---------- Passage
The dataset used for this project contains information from the year 2014 about the mortality data records released by the CDC. This dataset is thorough and contains 38 columns and 2631171 rows of death record data. The columns cover everything from date of death to personal details (age, sex, marital status, etc.) to manner of death and more. Some of the columns may not make a lot of sense and that is OK. Feel free to explore this dataset as much as you would like to gain a better understanding.

Many of the columns only contain encoded values. There are accompanying datasets that will help you understand what is actually being shown. Some examples of these decoder files are provided in Question 1.

Some of the columns from myDF that we will work with include:

MonthOfDeath: numerical month of death
Age: age at time of death
MaritalStatus: initial representing encoded marital status
Race: numerical encoded value representing the person’s race

An example of what the decoder files may contain is:

Code: numerical value shown in the data,
Description: actual character meaning represented by the Code value.

Questions

Please use 4 Cores for this project.

Example screenshot showing how to select 4 CPU cores and 8GB RAM

Question 1 (2 points)
--------------------
Task requirements:
(1) According to the mortality dataset description, how many columns and rows does the dataset contain?
(2) List every myDF column that the mortality dataset description names as one to be worked with.
(3) Pick up the mortality dataset description after its last line and keep writing it.
---------- Provided data
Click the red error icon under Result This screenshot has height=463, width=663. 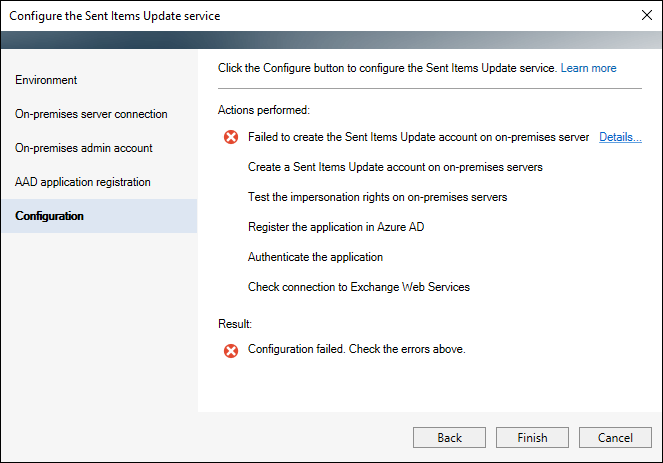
--------------------
Outputs by task:
(1) 38 columns and 2631171 rows

(2) MonthOfDeath, Age, MaritalStatus, Race

(3)
Read in the Death Records dataset as myDF from /anvil/projects/tdm/data/death_records/DeathRecords.csv. This dataset is the main source of the death records data, but there are a few different dataset files that go along with myDF that contain the decoder data keys for what the values in some of the columns mean.

Read in the following datasets to ensure correct interpretation of the values from the specific columns Race, and MaritalStatus:

/anvil/projects/tdm/data/death_records/Race.csv
/anvil/projects/tdm/data/death_records/MaritalStatus.csv

These datasets contain descriptions for what each of the code values of the columns of myDF represent. In the value counts of the column Race in myDF, there are relatively few unique values representing different races. For reference, use the Race.csv dataset to find out what the numerical values of this Race column mean. Also, the number of occurrences of the different values in the Race column varies greatly. Some categories have only a few hundred entries, while others have tens of thousands or more.

Make a plot of these counts to help visualize this. To make a very basic plot in Python, use .plot(). You can specify what kind of plot you want this to be (i.e. .plot(kind='bar')), but that is near the limit of what customization is useful without additional libraries.

import matplotlib.pyplot as plt

Import matplotlib, and add a title, x- and y-axis labels. Finally, do plt.show() to display the finished plot.

Learn about what kinds of data plots are possible to be made in Python with the helpful datacamp tutorial page. The author shows some different examples of plotting methods, mainly using an example dataset about penguins. For now, it may be helpful to reference the barplot they show.

Deliverables

1.1 What did you learn about the Race column through the decoder?
1.2 Look at some of the other lines of this dataset that seem like they require a decoder file to be useful. Which of these might be interesting to work with once you have learned what their codes mean?
1.3 Which race had the smallest number of entries?

Question 2 (2 points)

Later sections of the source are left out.